La mobilisation s’accentue en France pour aboutir à un accord qui créerait de nouvelles Aires Marines Protégées dans l’Est de l’Océan Austral dans le cadre de la Convention pour la conservation de la faune et de la flore marine de l’Antarctique (CCAMLR). Le 12 mars, la députée Frédérique Tuffnell (Modem) a réuni des chercheurs, des diplomates et des députés pour faire avancer le dossier qui patine depuis 10 ans. La zone de protection marine proposée pour l’Antarctique de l’Est protégerait 950 000 km². Une Aire Marine Protégée (AMP) constituée de trois zones disjointes pour protéger des « écorégions » essentielles.
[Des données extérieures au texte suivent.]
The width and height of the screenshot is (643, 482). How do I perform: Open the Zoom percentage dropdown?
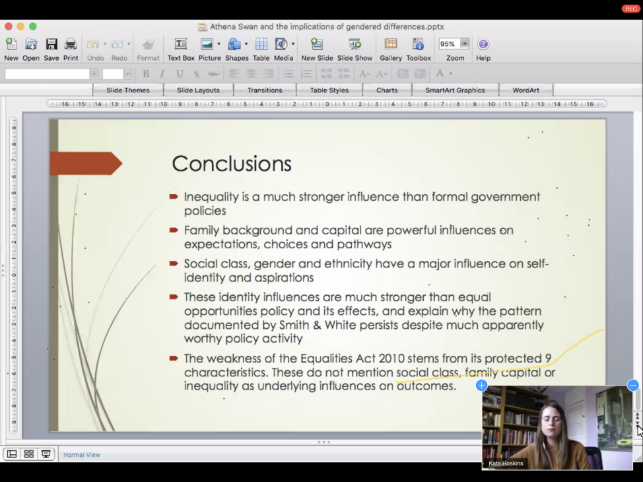(x=463, y=44)
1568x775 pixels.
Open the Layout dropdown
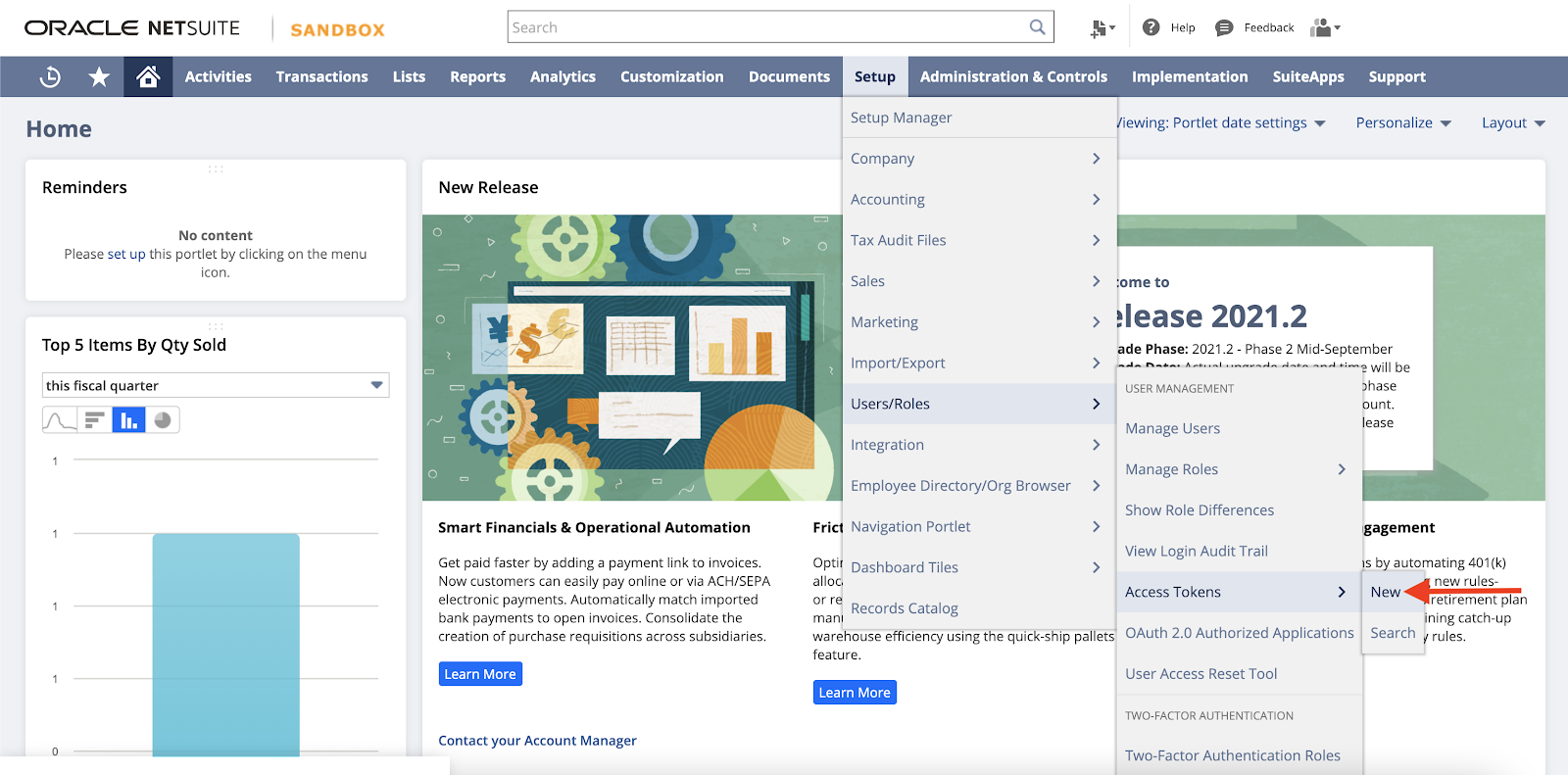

La première AMP établie par la CCAMLR est celle du plateau sud des îles Orcades du Sud, créée en 2009. Elle couvre 94 000 km². Elle a été suivie en 2016 par l’AMP de la région de la mer de Ross. Son aire couvre pour sa part 2,09 millions de km². Mais depuis 10 ans, le projet d’aire marine protégée dans l’est de l’Océan Austral avance peu, regrette Olivier Poivre d’Arvor, nouvel ambassadeur pour les pôles et les enjeux maritimes. « L’affaire n’est pas simple, deux pays ne permettent pas le consensus : la Russie et la Chine », explique-t-il. 2021 est l’année ou jamais pour les faire plier. Pour y parvenir, il faudra que la France, qui prendra la présidence de la prochaine réunion du Traité sur l’Antarctique à Paris, en juin, s’implique vraiment au plus haut niveau de l’État. Les experts espèrent que la réunion de la CCAMLR qui se tiendra fin octobre puisse se tenir en présentiel. Car « l’argument russe est que l’on ne peut pas traiter les grands sujets en visioconférence », avance Olivier Poivre d’Arvor.
L’Océan Austral : des écosystèmes fragiles et menacés
L’Océan Austral entoure l’Antarctique. Ses eaux glaciales abritent des milliers d’espèces et jouent un rôle crucial pour la santé de l’océan à l’échelle mondiale. « L’Océan Austral absorbe près de 75 % de la chaleur excédentaire stockée par l’océan global et séquestre plus ou moins 35 % de CO2 en surplus dans l’atmosphère, partage la député Frédérique Tuffnell. C’est le principal accumulateur de chaleur et de puits de carbone de la planète ». Indispensable, mais fragile et menacé.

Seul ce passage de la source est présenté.